# A little math magic

“Think of a number” I tell the kids, “and don’t tell me it. Make sure it’s not too big, because you need to do some math with it.”

“Now square your number. You have a result?” I give them a moment, actually after each step. There’s no sense in leaving anyone behind, even the easily distracted. “Take your whole result, and throw it out, except for the rightmost digit, the units digit. Everyone should have a one digit number.”

“Now take that one digit number (everyone has a one digit number?) and square that. Once again, throw it all out, except the rightmost digit. Now, take that last one digit number, and multiply it by your original number.” Fussing with paper, a few calculators… And I ask them one by one what their final result is, and tell them one by one what their original number was.

- “71” “Your number was 71”
- “72” “Your number was 12”
- “75” “Your number was 15”

(more below the fold –>)OK, obviously there is a trick, and they knew that one existed just as well as you do. Still, they played this morning three full rounds (and I got one number wrong, and caught 2 kids who flubbed the arithmetic). And after watching, they hadn’t broken the “code.”

So their assignment (and yours, if you like) : Try this game with a bunch of numbers, starting with 1. I suggested that by 20 or 30 they should know the “rules” to teach someone else to be the mathematician. And I offered a little extra credit. I will report back at the end of the week if anyone did it.

Frankly, I think I could do this with younger kids (these were 9th graders). What do you think?

Very nice problem. Sure gets the kids thinking and makes them feel that math is “fun”.

One question:How do you “guess” their original number when their final answer is 0? For example, what if my original number is 10 or 20 etc?

Good question. The first 0, I guess 10 (today I was correct).
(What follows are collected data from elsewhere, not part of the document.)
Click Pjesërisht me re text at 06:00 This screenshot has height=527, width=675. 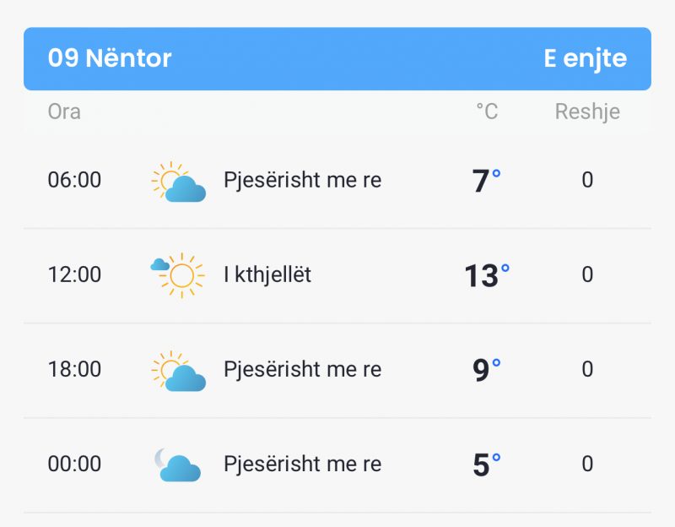302,180
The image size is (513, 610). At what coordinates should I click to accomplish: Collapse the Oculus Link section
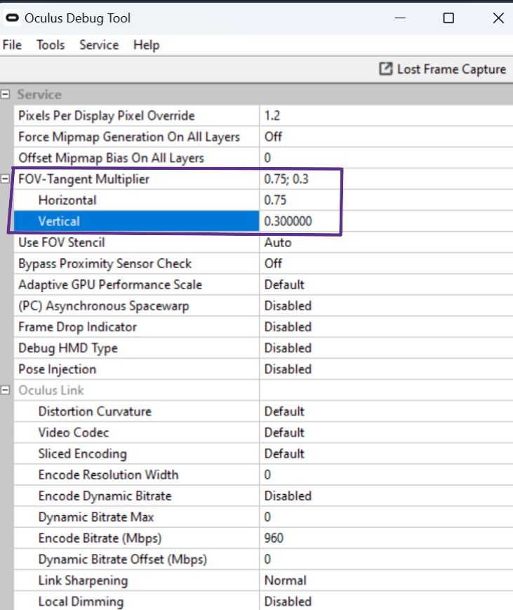[x=6, y=390]
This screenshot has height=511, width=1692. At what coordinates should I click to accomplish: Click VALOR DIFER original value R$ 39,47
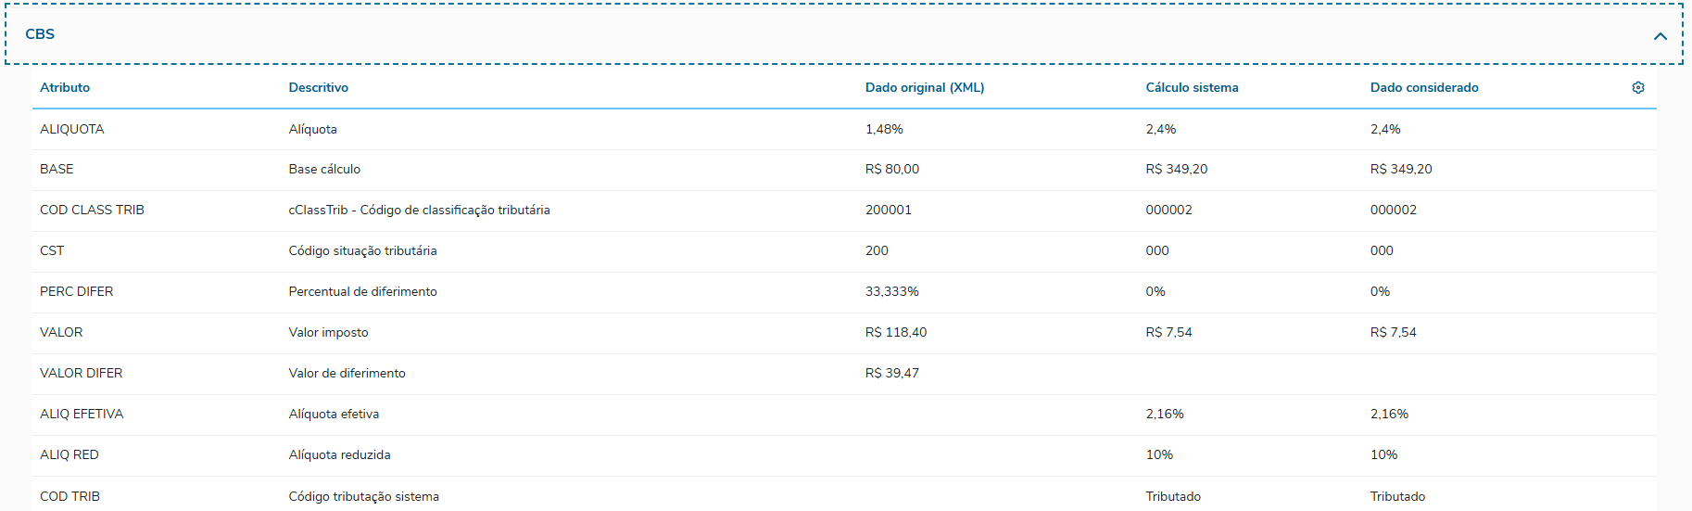891,373
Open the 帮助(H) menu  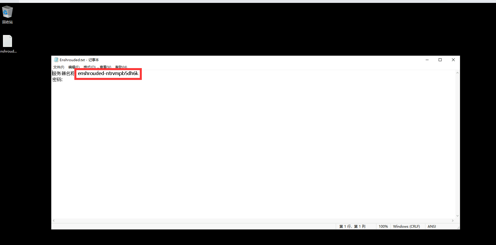121,67
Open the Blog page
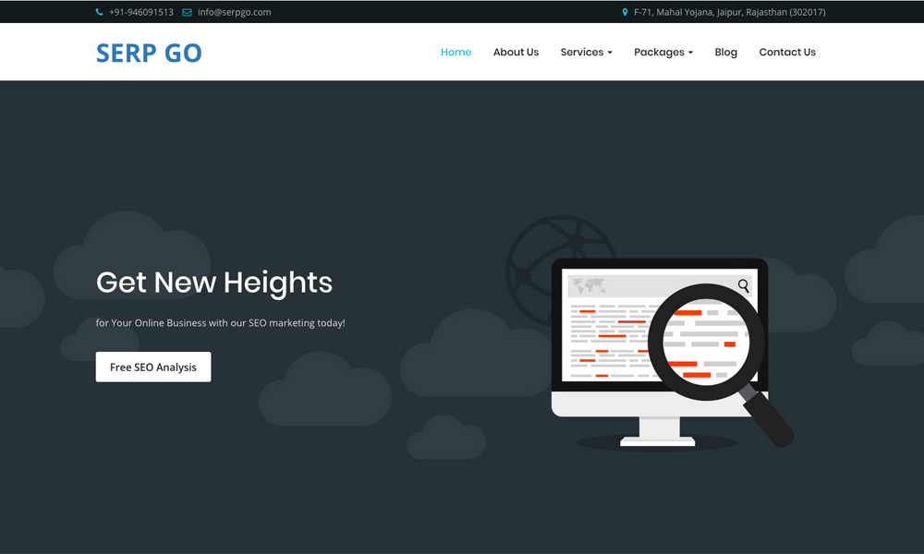This screenshot has width=924, height=554. [725, 53]
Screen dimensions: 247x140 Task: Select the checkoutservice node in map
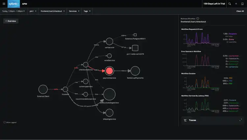[86, 65]
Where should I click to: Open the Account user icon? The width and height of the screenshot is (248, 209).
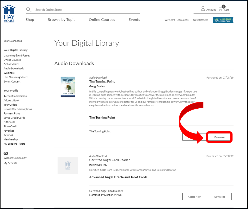203,9
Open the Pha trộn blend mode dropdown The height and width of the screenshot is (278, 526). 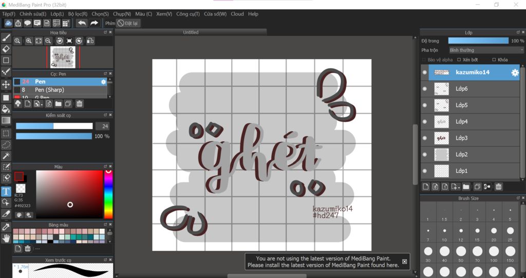click(x=485, y=50)
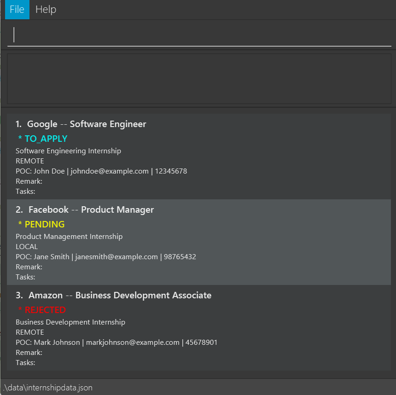Click the TO_APPLY status label
Viewport: 396px width, 395px height.
tap(46, 138)
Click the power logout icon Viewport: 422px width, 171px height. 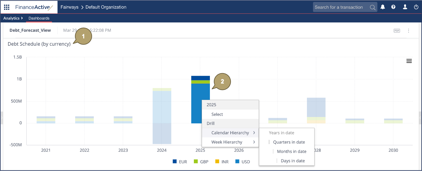(416, 7)
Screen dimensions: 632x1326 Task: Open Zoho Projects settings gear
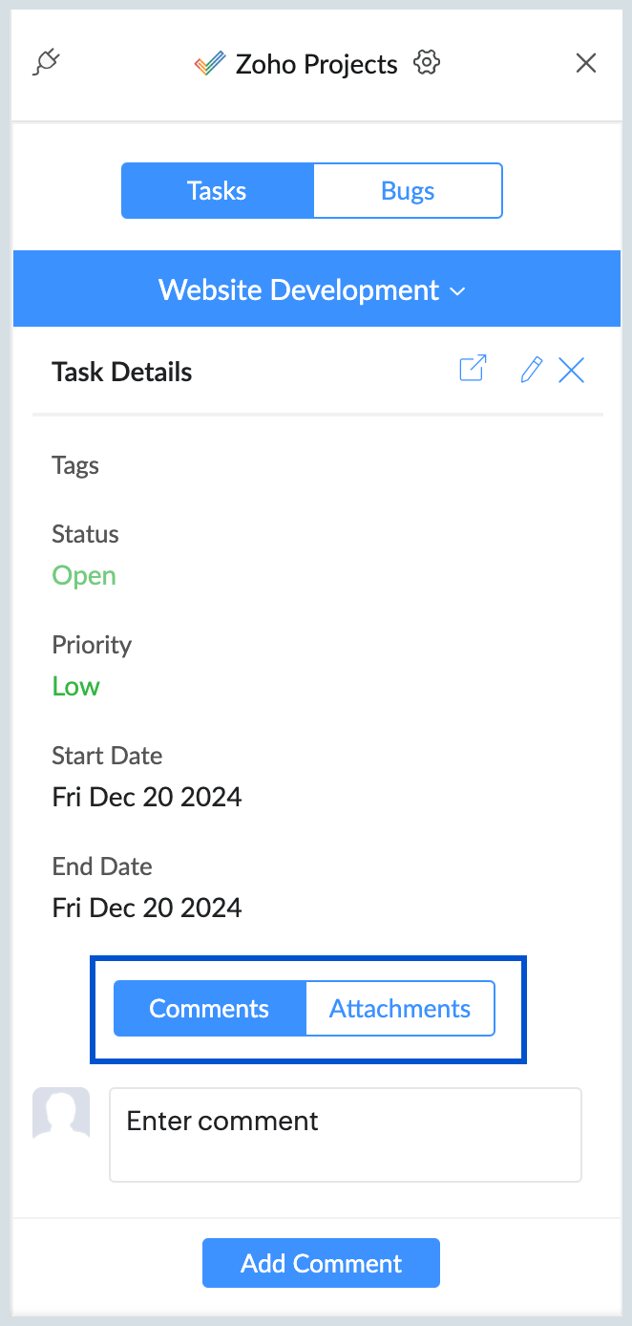point(427,63)
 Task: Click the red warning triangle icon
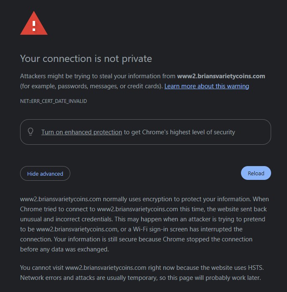click(34, 23)
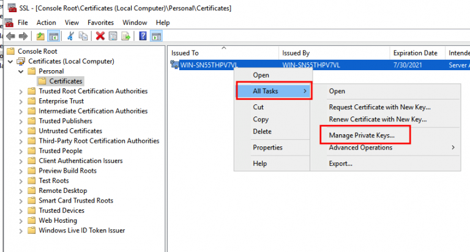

The second I guess 20. (Today I was wrong.)

Depending on how many kids try to “solve” this, we might have some fairly interesting discussions. A little modular arithmetic? Divisors of 0?

Perhaps you could start the problem by picking a number that does not end in a 0. Then, for homework have the kids write an explanation,with examples, for why choosing a number that ends in 0 is problematic.

By the way, love your blog. Keep up the good work!

Just a cute application of the little Fermat Theorem, I see. If 5 doesn’t divide x, x^4 ≡ 1 (mod 5). In fact, x^4 ≡ 0, 1, 5, or 6 (mod 10) in any case.

Hm. Looking back, I never did a wrap up post. None of the kids managed to tackle this at home, so one day I wrapped up our lesson fast, divided them into teams, and made them run the trick for every number from 1 through 50. The patterns jumped out, and kids started predicting and testing their predictions.

Then we discussed how to best present their results. Finally, (thanks, Eric) I ‘taught’ them Fermat’s Little Theorem (we had seen the Fermat movie not so long before)

Maybe 3 kids really understood it, but all of them wanted to, and got some idea of what was going on. I’ll keep this in the course.

I’m glad you linked to this one: I’m going to do it. What Fermat movie?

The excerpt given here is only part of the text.